Stored items
###

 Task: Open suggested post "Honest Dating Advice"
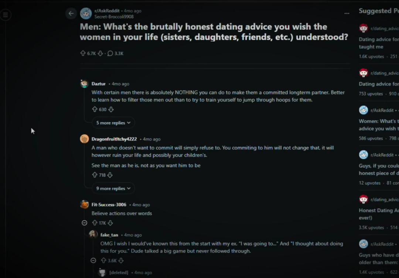coord(378,210)
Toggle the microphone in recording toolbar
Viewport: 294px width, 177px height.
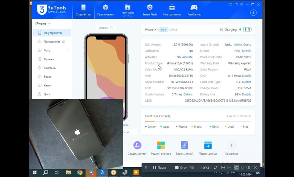[242, 168]
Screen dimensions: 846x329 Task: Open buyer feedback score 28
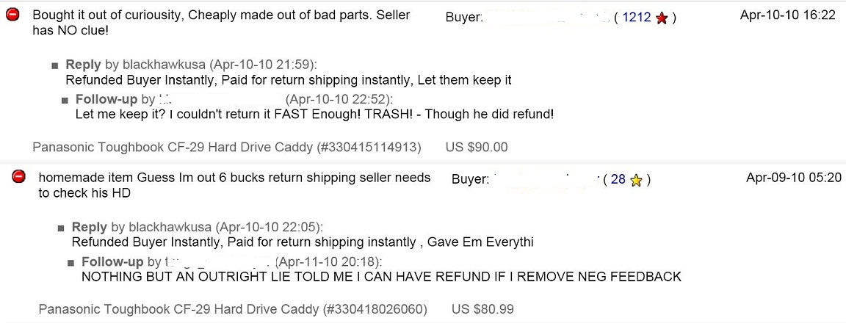618,180
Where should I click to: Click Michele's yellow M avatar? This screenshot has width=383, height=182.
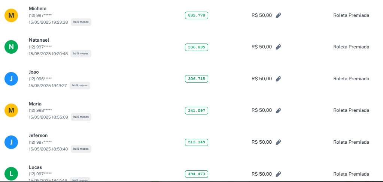pos(11,15)
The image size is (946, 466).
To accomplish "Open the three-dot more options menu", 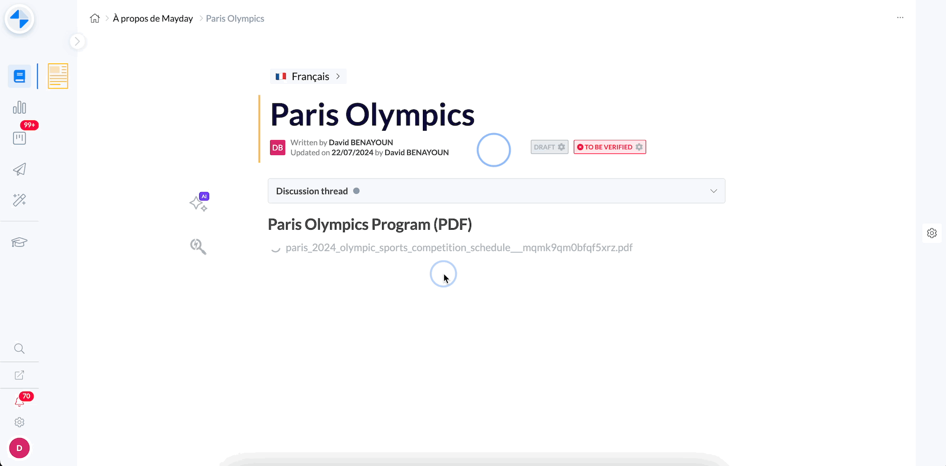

###

# [Work instructions]
The expected result is the data above in exact form, free of pictures.

# [Answer box]
 Task: Open suggested post "Honest Dating Advice"
coord(378,210)
Toggle the microphone in recording toolbar
Viewport: 294px width, 177px height.
[242, 168]
Screen dimensions: 846x329 Task: Open buyer feedback score 28
618,180
Where should I click to: Click Michele's yellow M avatar? This screenshot has width=383, height=182.
pos(11,15)
The image size is (946, 466).
To accomplish "Open the three-dot more options menu", 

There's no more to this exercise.